Страница 4 из 10
Почему-то увиденное наполнило сердце Федора тоской, словно он предал Алену, и теперь Харон собирался переправить ее через Стикс в царство мертвых. Федор проснулся и открыл глаза. На кухне закипал чайник, слышалось его посвистывание. Мама зашаркала по коридору тапочками, чтобы отключить чайник, и Федор осознал: сейчас они соберутся и будут завтракать всей семьей. Мать наверняка испечет что-нибудь вкусненькое – встала ни свет, ни заря, а Алены скоро не будет. Совсем.

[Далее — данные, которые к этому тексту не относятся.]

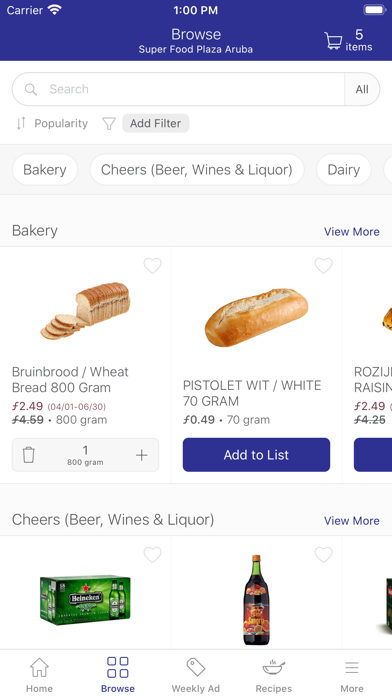Tap the sort arrows icon beside Popularity
The width and height of the screenshot is (392, 696).
[21, 123]
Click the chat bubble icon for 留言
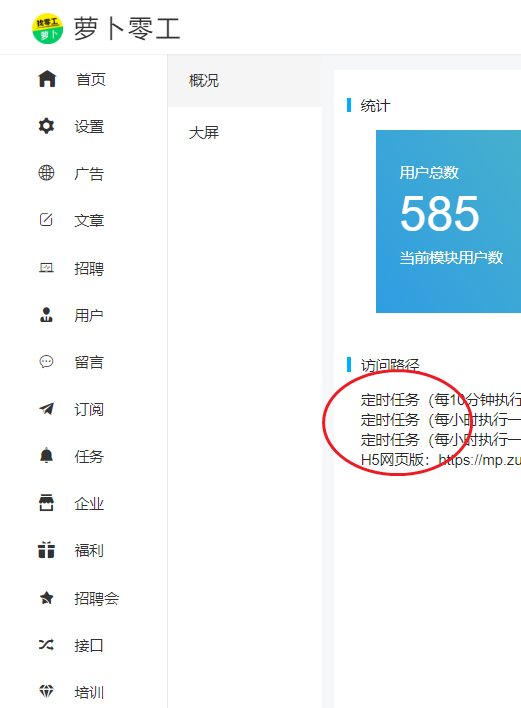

Его накрыло с головой ощущение непоправимого. Федор слушал, как за стенкой мать что-то готовит. Истошно сигналила под окном чья-то придурошная машина, мимо комнаты протопал отец, а осознание скорого конца той, которая недавно прижималась к Федору всем телом, и от одной мысли о которой все в нем бурлило, подобно шампанскому в бокале, Федору сделалось тошно.
Если он не поедет к ходокам, если не попытается добыть живую воду, никогда себя не простит – понял Федор. Это предательство, с которым невозможно жить. Оно, может, совсем незаметное, но это пока. Потом оно станет разрастаться, как ржавчина, разъедая душу изнутри. Все это Федор вывалил на родителей, не в силах удержать в себе. Мама безвольно опустилась на табурет, ее лицо затвердело, будто она превратилась в соляной столб. Отец криво усмехнулся и тоже не произнес ни слова.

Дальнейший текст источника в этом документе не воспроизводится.